## Text excerpt
= = = =

Similar discussions:
#9878
#9690
I have thought about the pixel text scrolling in TUIs as well and have an idea. This solution may seem a bit heavy, but is what I have come up with which is robust and artifact-free, crops scroll regions automatically, and allows multiple scroll regions simultaneously. It might not be realistic, though, because it requires adding a new terminal feature called "text groups".
"Text groups" are a new piece of metadata for visible cells. They are basically an invisible SGR style, so when you start a text group any visible text will have that property, and you can reset the "style" so the text has the "default text group" (or no text group). Text groups are a generic feature which can be used for other things (such as image cropping), not just for scroll animations.
So, for example, vim can be modified to render its cells for a particular window with a unique text group. Globally unique text group IDs can be created with the same solution as used for kitty images.
Each text group therefore has a region on the final terminal display. So, for example, vim could have a text group for a window, with a hole in it due to a popup. Vim doesn't have to do any complex cropping, it just has to draw the cells of the window with that text group active (e.g. it is no more complex than what vim does to render a window with a window-local background color).
Something like the synchronized update protocol can be used for a particular text group, to define "frames". Smooth scroll is basically an animation property, you set the scroll amount (X and Y offset in cells), a linear speed or even possibly interpolation curve parameters, and then the next synchronized update of this text group from frame A to frame B, the text of frame A is scrolled by X and Y using the speed/curve, and is masked by the text group extent of frame B. Newly appearing text is scrolled in from frame B. (e.g. if a rectangle region is scrolled up one line, only frame A has the bottom line, and only frame B has the top line, so the animation needs to get text from both frames.)
The effect is a smooth, properly masked scroll, which allows arbitrary scroll region geometry (including non-rectangular regions and blocked areas like from vim and multiplexer popups). You can also trivially switch vim or multiplexer tab mid-scroll with no artifacts. You can even have multiple smooth scrolls visible at the same time, such as from a compilation log visible in a neovim terminal while you are scrolling a source file.
It is assumed that the text in frame A and frame B is consistent with being a scroll of the given amount. If it isn't, then the animation will scroll and then change text, which is fine. It is "undefined behaviour" and may use the text from either frame A or frame B at their intersection.
Summary
Protocol additions
if you want multiple text-group-using TUI programs to not clash.
Possible caveats
Note that the smooth-scroll experience depends on the TUI app calculating its own frame time-stamps and setting the interpolation speed or curve accordingly. It may be required to allow partial scroll to feel nicer, e.g. if you want an IDE-like experience using the trackpad to browse a file. In that case this can be done by adding a stop parameter which adjusts the animation curve to stop midway.

= = = =

(Items from a data source)
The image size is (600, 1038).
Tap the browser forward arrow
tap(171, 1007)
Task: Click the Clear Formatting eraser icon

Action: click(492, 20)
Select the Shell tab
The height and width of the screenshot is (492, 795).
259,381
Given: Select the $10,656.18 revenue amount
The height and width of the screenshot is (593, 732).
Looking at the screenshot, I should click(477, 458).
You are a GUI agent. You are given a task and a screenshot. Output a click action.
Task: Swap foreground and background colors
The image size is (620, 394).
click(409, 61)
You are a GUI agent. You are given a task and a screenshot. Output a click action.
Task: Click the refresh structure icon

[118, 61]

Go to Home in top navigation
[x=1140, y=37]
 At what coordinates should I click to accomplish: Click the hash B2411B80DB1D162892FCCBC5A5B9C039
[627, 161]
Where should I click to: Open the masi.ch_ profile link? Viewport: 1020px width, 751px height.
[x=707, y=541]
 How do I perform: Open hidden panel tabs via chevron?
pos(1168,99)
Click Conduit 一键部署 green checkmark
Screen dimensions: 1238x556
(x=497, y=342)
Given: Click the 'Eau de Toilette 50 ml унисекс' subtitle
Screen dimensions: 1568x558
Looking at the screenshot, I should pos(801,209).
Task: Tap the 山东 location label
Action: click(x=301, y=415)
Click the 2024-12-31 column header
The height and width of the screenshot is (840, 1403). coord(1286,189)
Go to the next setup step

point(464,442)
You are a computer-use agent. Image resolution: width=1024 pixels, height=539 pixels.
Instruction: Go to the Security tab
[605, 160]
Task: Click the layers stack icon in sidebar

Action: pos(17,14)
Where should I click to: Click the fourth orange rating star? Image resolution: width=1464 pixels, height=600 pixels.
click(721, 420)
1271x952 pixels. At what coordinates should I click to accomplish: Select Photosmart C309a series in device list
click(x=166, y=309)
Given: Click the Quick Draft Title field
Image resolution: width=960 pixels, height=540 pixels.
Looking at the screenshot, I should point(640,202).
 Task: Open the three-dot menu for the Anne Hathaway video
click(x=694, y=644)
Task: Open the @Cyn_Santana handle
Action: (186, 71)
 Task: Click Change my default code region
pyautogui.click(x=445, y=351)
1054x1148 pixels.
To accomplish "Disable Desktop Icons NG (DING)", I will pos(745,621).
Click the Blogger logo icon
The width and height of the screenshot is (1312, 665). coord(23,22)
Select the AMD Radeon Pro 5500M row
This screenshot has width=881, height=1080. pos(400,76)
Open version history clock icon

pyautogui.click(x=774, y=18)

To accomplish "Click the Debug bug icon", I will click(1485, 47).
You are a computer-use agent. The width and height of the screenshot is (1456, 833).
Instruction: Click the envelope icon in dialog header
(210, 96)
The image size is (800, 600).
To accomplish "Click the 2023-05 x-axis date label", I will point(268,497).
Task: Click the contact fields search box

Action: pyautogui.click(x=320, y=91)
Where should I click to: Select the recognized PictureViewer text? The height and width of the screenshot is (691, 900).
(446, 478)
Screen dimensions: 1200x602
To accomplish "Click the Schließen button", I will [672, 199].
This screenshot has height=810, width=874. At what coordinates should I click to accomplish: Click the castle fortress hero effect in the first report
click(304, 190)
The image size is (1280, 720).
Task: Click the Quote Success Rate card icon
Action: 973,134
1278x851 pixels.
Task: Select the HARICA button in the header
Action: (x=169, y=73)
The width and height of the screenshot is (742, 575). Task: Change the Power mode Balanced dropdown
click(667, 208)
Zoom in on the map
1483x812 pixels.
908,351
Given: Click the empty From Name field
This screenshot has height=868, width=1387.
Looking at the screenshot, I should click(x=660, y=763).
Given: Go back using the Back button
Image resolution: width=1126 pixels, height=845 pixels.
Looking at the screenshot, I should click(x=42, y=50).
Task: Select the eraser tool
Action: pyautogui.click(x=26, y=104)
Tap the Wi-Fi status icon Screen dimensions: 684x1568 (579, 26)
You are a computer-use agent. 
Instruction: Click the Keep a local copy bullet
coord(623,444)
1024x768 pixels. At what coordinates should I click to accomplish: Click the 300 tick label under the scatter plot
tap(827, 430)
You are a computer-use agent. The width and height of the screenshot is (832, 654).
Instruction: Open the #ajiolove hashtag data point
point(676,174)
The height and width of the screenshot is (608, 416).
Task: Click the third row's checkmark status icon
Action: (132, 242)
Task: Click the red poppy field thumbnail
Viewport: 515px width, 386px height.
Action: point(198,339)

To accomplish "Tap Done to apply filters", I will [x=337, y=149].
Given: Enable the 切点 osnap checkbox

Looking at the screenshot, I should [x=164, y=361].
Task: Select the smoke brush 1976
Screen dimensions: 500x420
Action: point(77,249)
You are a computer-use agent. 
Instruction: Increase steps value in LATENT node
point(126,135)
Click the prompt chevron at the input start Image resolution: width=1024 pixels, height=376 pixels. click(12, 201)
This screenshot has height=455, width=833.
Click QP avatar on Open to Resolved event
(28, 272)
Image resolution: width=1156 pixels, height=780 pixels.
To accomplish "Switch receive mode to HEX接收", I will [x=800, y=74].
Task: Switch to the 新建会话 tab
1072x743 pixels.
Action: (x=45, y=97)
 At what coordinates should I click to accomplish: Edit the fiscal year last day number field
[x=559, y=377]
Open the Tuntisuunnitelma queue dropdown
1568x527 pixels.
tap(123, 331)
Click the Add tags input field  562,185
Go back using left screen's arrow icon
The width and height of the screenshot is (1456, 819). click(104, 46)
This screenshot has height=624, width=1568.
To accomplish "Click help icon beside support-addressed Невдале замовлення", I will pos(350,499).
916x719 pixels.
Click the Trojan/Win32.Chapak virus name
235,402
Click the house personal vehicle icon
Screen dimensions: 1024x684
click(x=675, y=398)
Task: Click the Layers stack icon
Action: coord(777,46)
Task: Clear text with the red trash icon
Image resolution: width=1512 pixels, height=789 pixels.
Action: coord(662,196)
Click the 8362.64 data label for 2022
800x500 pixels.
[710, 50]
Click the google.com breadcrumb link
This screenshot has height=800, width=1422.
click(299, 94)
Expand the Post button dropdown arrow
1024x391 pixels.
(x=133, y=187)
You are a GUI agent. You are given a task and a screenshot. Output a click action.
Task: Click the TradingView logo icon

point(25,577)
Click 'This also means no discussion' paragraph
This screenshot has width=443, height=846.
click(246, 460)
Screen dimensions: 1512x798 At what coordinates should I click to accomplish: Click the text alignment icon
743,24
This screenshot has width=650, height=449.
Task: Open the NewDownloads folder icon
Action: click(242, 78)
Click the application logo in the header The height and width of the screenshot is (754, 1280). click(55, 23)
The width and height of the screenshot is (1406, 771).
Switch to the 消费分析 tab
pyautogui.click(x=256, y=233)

= = = =

## Problem details
Write out everything from "So, for example, vim can" down to "window-local background color)." in the text on text groups, swapping "cropping" for "clipping". Nothing in the records is needed here.

## Solution for this problem
So, for example, vim can be modified to render its cells for a particular window with a unique text group. Globally unique text group IDs can be created with the same solution as used for kitty images.
Each text group therefore has a region on the final terminal display. So, for example, vim could have a text group for a window, with a hole in it due to a popup. Vim doesn't have to do any complex clipping, it just has to draw the cells of the window with that text group active (e.g. it is no more complex than what vim does to render a window with a window-local background color).